**Collected data entries**
Segment Open
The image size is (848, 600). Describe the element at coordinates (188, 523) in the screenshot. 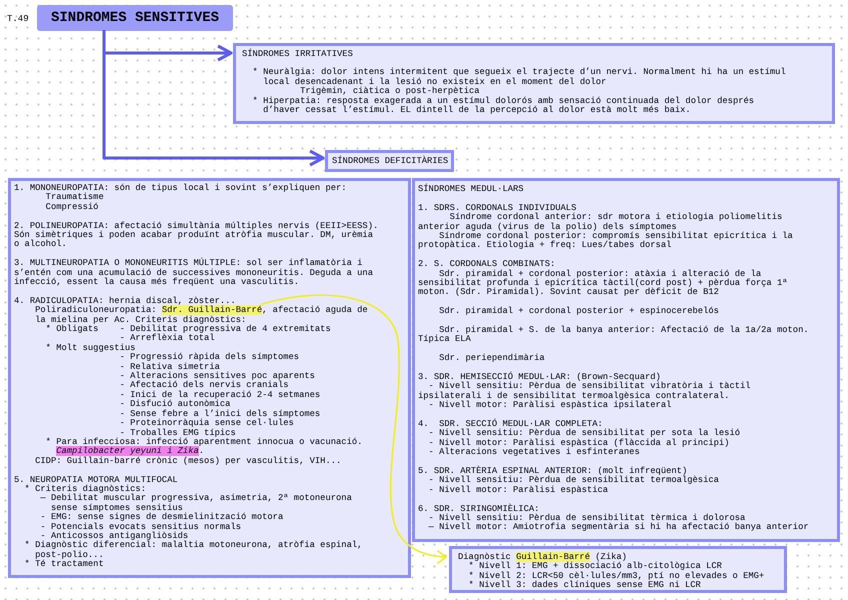

I see `note-text: 5. NEUROPATIA MOTORA MULTIFOCAL * Criteris diagnòstics: — Debilitat muscular progressiva, asimetria, 2ª motoneurona sense símptomes sensitius - EMG: sense signes de desmielinització motora - Potencials evocats sensitius normals - Anticossos antigangliòsids * Diagnòstic diferencial: malaltia motoneurona, atròfia espinal, post-polio... * Té tractament` at that location.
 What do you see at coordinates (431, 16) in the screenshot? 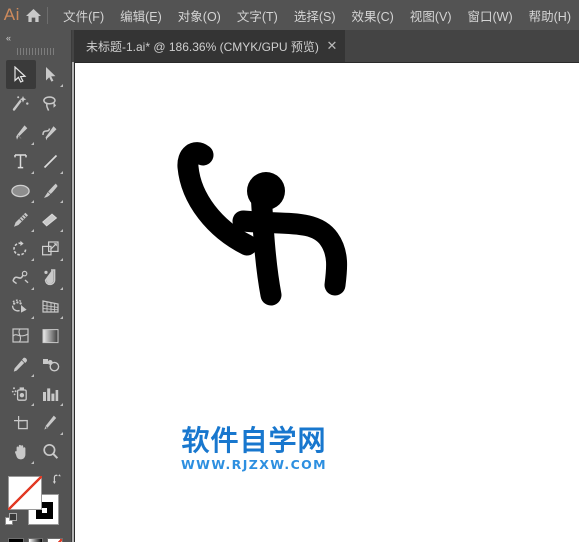
I see `menu-item-view: 视图(V)` at bounding box center [431, 16].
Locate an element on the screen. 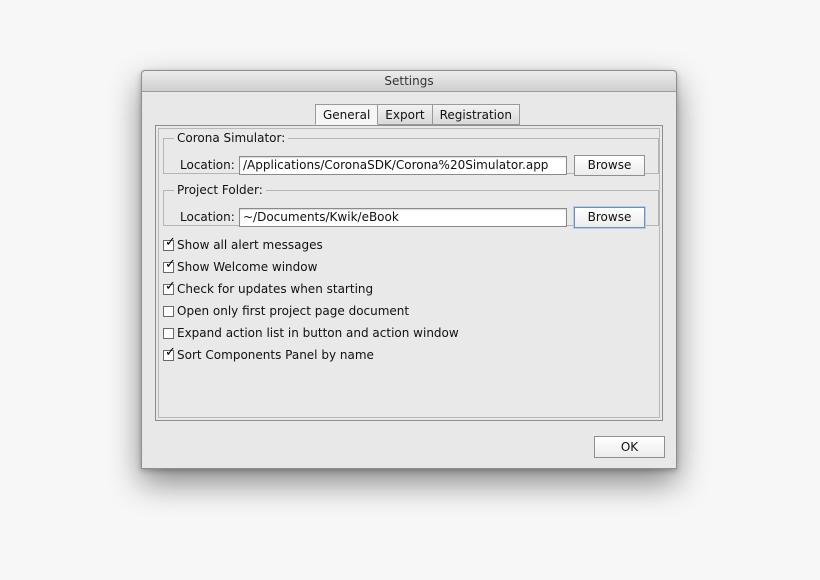 The height and width of the screenshot is (580, 820). option-label: Open only first project page document is located at coordinates (294, 311).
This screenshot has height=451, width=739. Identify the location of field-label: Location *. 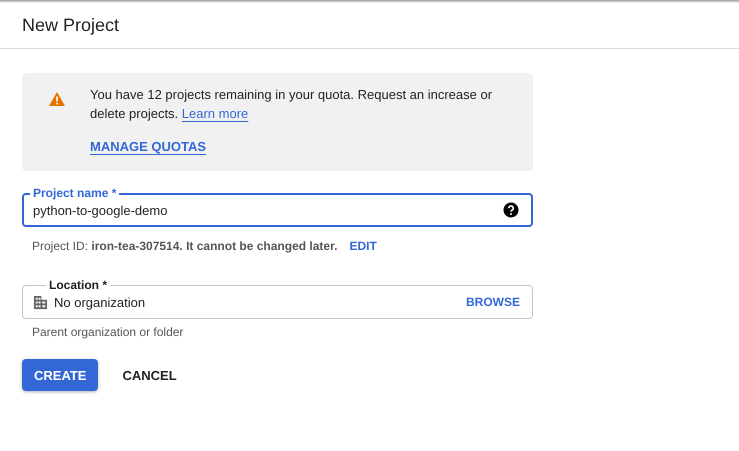
(78, 285).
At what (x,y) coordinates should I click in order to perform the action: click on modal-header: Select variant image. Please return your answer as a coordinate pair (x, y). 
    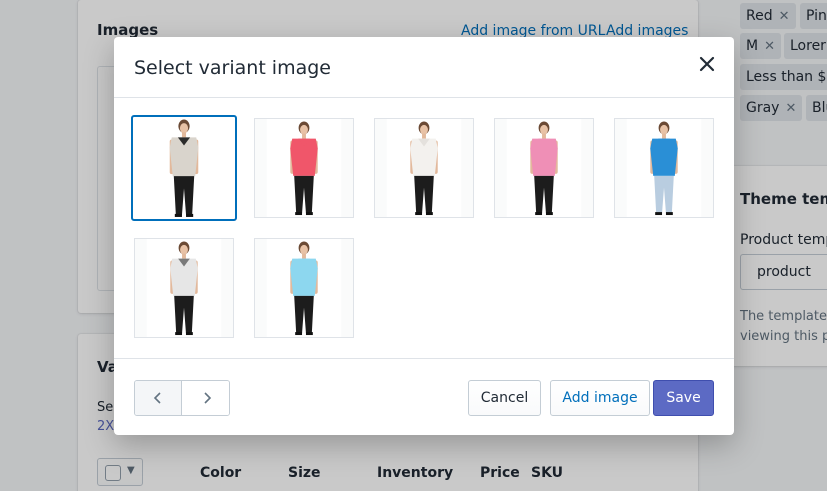
    Looking at the image, I should click on (424, 68).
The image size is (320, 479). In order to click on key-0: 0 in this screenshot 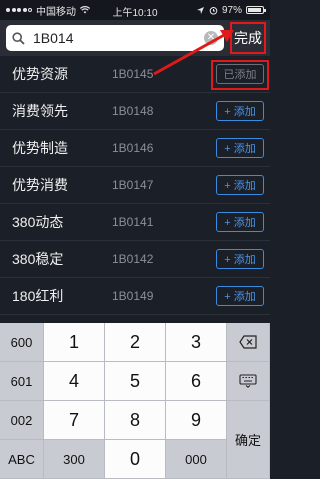, I will do `click(136, 460)`.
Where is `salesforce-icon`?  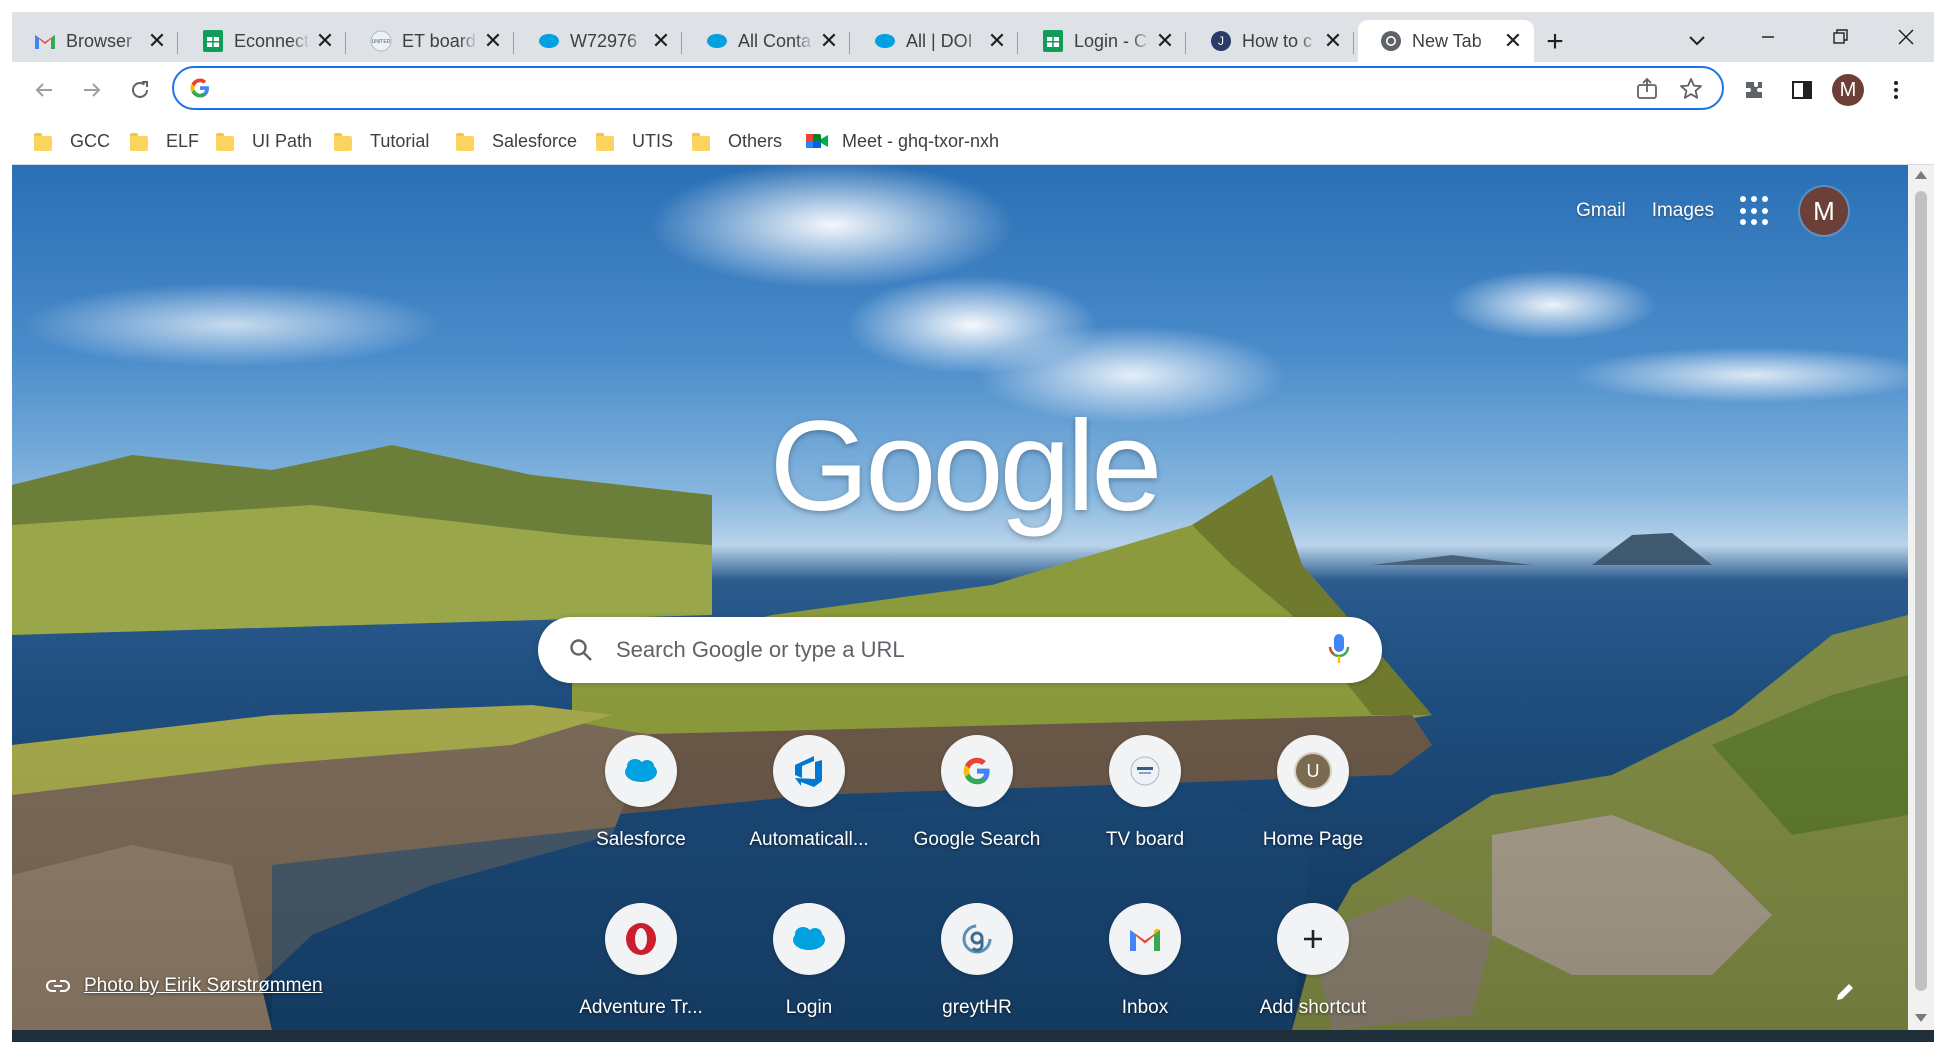
salesforce-icon is located at coordinates (809, 939).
Segment Closed
Convert the items above, from the line containing "This screenshot has" through the line containing "Looking at the", into a JSON list of strings with one string per line, skipping blank lines. Leave the pictures out.

[
  "This screenshot has height=451, width=739. Identify the location of field-label: Location *. ",
  "(78, 285).",
  "At what (x,y) coordinates should I click in order to perform the action: click on modal-header: Select variant image. Please return your answer as a coordinate pair (x, y). ",
  "    Looking at the image, I should click on (424, 68)."
]